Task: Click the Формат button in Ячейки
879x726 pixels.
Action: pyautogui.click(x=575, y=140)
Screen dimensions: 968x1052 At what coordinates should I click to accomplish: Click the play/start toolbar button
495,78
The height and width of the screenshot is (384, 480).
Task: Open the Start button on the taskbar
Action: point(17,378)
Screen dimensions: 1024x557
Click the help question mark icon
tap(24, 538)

▶ _Exercise goal_
Give back exactly the lines from the one containing "879x726 pixels." through the last line of the records.

▶ _Task answer_
879x726 pixels.
Action: pyautogui.click(x=575, y=140)
Screen dimensions: 968x1052 At what coordinates should I click to accomplish: Click the play/start toolbar button
495,78
The height and width of the screenshot is (384, 480).
Task: Open the Start button on the taskbar
Action: point(17,378)
Screen dimensions: 1024x557
Click the help question mark icon
tap(24, 538)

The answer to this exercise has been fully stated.